### WHAT YOU WILL DO
Render the stretch of lines from the one containing "Task: Click the Message box resize handle" through the one containing "Screen dimensions: 1280x800" as a Markdown table with the columns Row and Line, numbering each row and leaving out blank lines.

### INPUT

———

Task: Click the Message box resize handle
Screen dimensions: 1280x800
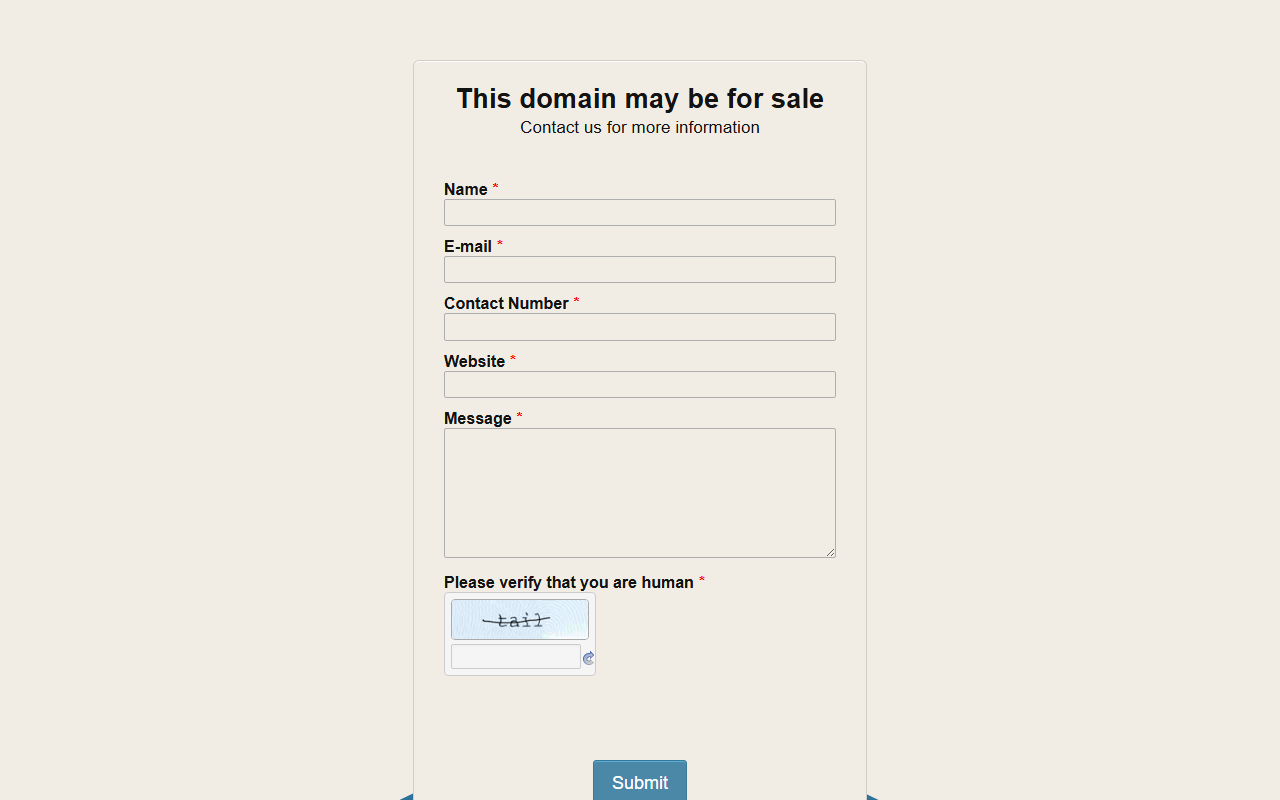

———

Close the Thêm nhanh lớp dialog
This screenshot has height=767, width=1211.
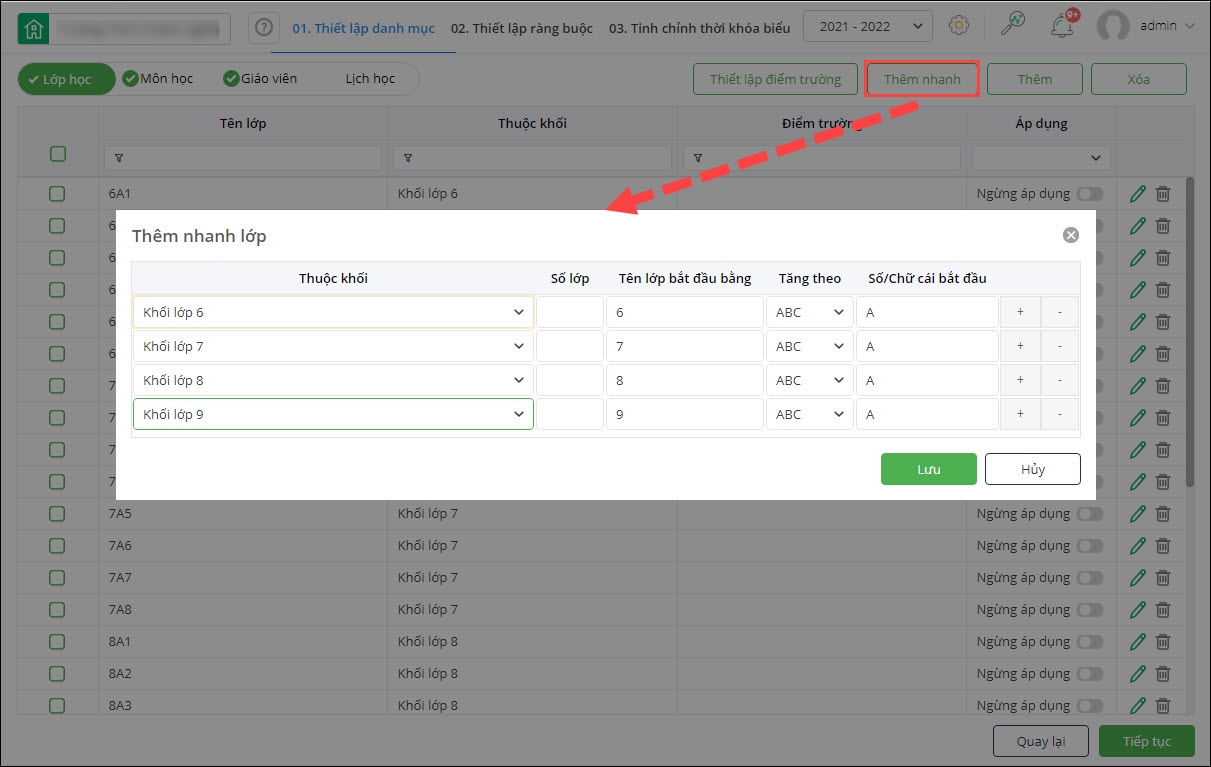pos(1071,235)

———

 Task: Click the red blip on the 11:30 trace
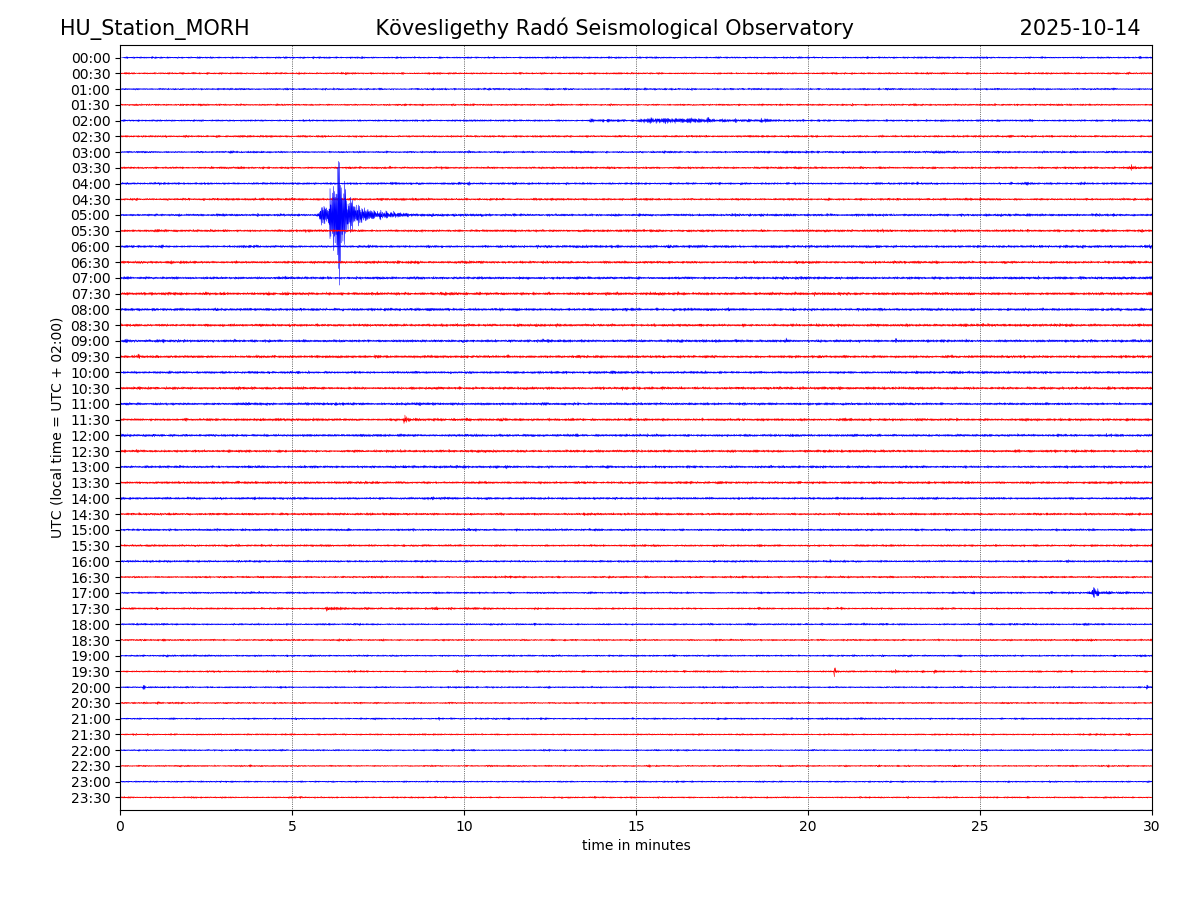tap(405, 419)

———

### ANSWER TO THE EXERCISE
| Row | Line |
|---|---|
| 1 | Task: Click the Message box resize handle |
| 2 | Screen dimensions: 1280x800 |